- ACTIVITY:
Write out, word for word, the line that contains "Screen dimensions: 932x558" and each line after it down to the last line of the data below. Include nothing more.

- INFORMATION SHOWN:
***
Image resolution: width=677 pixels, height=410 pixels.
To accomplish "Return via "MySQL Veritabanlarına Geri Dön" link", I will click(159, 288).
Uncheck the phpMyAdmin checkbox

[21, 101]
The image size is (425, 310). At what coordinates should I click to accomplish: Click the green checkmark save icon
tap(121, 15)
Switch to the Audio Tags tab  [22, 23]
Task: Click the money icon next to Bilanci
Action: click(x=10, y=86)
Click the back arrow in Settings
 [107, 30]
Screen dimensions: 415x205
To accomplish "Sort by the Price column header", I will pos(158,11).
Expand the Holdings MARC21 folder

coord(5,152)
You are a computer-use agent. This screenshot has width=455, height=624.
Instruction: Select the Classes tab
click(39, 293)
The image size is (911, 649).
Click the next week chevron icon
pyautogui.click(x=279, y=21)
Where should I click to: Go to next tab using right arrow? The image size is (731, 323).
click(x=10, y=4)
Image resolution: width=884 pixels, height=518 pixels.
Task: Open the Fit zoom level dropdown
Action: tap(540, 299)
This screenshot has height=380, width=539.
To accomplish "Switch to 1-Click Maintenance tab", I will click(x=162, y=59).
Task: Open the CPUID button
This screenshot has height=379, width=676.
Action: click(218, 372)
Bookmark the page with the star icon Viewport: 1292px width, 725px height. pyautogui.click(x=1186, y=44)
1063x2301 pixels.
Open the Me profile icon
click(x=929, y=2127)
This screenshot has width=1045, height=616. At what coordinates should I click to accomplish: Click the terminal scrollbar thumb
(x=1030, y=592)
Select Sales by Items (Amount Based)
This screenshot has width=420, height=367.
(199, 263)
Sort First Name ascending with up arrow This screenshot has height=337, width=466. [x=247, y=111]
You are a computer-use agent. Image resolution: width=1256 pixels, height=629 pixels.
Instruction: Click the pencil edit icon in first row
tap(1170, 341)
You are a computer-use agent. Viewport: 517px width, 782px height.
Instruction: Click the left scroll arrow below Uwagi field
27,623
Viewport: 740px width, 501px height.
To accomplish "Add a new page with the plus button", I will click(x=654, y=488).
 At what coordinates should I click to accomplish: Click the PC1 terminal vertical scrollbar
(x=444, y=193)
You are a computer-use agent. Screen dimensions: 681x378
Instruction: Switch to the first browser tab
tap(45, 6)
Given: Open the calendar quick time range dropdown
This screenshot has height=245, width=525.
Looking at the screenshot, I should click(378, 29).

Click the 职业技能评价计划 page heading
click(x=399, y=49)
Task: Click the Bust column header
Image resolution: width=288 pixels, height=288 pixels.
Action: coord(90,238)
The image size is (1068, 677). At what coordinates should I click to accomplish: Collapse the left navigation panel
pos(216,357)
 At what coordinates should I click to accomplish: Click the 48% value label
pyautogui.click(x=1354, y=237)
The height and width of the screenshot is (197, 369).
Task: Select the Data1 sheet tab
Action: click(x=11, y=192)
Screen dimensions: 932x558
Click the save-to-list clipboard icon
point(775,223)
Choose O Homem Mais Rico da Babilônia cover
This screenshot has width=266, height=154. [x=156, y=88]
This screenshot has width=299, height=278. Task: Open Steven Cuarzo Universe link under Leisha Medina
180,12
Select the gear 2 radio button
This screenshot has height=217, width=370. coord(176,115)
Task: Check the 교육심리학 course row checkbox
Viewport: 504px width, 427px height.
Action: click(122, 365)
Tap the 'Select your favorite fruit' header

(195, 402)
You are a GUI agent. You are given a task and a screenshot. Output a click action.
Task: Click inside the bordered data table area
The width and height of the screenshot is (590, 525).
***
- RESULT FOR THIS TASK:
Screen dimensions: 932x558
Click the save-to-list clipboard icon
point(775,223)
Choose O Homem Mais Rico da Babilônia cover
This screenshot has width=266, height=154. [x=156, y=88]
This screenshot has width=299, height=278. Task: Open Steven Cuarzo Universe link under Leisha Medina
180,12
Select the gear 2 radio button
This screenshot has height=217, width=370. coord(176,115)
Task: Check the 교육심리학 course row checkbox
Viewport: 504px width, 427px height.
Action: click(122, 365)
Tap the 'Select your favorite fruit' header

(195, 402)
You are a GUI agent. You are given a task and a screenshot. Output a click action.
Task: Click inside the bordered data table area
The width and height of the screenshot is (590, 525).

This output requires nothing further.